>>>>

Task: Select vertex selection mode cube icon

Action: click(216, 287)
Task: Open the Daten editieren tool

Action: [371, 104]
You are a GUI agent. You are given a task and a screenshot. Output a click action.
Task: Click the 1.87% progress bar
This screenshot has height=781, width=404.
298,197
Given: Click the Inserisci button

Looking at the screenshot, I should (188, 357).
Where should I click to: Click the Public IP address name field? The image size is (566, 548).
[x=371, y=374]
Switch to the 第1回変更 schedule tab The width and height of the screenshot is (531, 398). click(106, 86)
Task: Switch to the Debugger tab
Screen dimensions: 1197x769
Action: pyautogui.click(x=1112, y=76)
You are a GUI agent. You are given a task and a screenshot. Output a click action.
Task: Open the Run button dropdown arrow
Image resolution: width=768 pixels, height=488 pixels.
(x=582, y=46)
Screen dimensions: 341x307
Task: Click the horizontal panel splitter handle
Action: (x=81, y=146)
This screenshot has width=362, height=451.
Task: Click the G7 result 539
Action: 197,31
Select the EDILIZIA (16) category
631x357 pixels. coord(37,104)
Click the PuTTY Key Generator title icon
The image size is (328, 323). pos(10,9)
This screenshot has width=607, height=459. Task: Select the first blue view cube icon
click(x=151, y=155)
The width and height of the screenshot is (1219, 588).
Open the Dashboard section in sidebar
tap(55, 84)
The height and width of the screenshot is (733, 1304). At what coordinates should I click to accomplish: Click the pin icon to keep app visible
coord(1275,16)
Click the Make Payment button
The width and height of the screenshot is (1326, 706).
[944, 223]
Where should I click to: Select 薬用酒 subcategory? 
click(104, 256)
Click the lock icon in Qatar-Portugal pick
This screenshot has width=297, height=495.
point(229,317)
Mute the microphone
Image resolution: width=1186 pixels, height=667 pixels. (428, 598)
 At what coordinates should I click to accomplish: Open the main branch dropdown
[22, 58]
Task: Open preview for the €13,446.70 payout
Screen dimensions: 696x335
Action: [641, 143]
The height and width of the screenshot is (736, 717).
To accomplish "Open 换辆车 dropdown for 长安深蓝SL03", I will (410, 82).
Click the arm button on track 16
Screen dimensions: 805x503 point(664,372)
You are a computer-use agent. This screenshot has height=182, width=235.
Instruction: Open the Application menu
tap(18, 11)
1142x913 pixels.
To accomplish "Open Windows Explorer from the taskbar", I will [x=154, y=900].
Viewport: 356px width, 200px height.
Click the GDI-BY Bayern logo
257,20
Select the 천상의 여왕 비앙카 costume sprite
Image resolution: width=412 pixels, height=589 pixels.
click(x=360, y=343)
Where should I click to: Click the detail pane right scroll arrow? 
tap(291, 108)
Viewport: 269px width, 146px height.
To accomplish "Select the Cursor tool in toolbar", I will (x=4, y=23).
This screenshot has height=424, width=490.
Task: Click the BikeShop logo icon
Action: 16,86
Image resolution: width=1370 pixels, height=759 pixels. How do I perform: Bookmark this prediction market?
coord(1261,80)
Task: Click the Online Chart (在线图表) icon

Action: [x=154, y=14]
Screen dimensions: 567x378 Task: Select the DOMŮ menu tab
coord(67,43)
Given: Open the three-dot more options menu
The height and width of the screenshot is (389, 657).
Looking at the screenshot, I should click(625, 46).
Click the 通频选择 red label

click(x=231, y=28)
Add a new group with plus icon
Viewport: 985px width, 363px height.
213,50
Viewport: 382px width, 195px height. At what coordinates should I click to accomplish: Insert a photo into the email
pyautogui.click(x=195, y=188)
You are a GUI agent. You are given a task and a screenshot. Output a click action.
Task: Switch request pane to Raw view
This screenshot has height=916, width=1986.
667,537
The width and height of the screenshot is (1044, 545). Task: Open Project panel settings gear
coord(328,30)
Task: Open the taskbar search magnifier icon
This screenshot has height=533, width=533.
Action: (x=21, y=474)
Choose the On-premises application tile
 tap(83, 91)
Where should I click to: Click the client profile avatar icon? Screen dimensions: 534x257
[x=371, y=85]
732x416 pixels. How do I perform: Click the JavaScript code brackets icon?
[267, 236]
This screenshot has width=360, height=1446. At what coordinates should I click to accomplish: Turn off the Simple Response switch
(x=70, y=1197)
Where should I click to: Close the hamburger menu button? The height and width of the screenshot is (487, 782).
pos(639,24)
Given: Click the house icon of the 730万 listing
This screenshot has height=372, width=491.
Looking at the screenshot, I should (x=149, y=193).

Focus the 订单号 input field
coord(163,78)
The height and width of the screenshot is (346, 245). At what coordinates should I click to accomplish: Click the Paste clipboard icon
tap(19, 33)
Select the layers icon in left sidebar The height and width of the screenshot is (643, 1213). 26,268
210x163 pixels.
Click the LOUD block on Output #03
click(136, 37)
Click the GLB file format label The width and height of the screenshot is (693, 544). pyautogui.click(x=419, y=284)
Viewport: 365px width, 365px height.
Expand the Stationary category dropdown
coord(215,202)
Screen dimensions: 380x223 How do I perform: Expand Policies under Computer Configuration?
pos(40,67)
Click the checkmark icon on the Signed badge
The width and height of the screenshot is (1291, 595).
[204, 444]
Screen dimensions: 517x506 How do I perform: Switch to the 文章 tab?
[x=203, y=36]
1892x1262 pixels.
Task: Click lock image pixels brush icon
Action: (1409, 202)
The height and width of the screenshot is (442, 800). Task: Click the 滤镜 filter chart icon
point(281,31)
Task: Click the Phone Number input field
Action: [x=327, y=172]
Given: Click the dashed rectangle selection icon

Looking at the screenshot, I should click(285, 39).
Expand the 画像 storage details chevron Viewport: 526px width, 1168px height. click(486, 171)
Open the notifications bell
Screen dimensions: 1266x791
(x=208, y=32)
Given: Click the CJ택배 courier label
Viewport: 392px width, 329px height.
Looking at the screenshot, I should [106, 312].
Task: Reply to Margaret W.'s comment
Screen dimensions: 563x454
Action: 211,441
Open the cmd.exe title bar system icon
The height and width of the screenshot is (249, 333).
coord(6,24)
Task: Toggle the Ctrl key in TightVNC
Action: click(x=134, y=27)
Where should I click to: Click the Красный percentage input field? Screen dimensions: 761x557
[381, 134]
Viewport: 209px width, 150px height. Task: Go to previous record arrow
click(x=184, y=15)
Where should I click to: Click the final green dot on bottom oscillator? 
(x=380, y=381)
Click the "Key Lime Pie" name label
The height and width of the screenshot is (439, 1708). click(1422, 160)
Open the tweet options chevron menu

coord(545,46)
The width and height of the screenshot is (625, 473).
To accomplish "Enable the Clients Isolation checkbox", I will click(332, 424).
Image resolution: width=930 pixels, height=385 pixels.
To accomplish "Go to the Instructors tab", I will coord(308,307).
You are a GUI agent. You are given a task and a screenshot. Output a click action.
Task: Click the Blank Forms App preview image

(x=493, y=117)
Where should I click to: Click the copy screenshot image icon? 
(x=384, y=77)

<<<<

Required task →
Transcribe the material verbatim, from its very first line down to and including the line that contains "[x=371, y=374]".

Problem solution →
Task: Select vertex selection mode cube icon

Action: click(216, 287)
Task: Open the Daten editieren tool

Action: [371, 104]
You are a GUI agent. You are given a task and a screenshot. Output a click action.
Task: Click the 1.87% progress bar
This screenshot has height=781, width=404.
298,197
Given: Click the Inserisci button

Looking at the screenshot, I should (188, 357).
Where should I click to: Click the Public IP address name field? The image size is (566, 548).
[x=371, y=374]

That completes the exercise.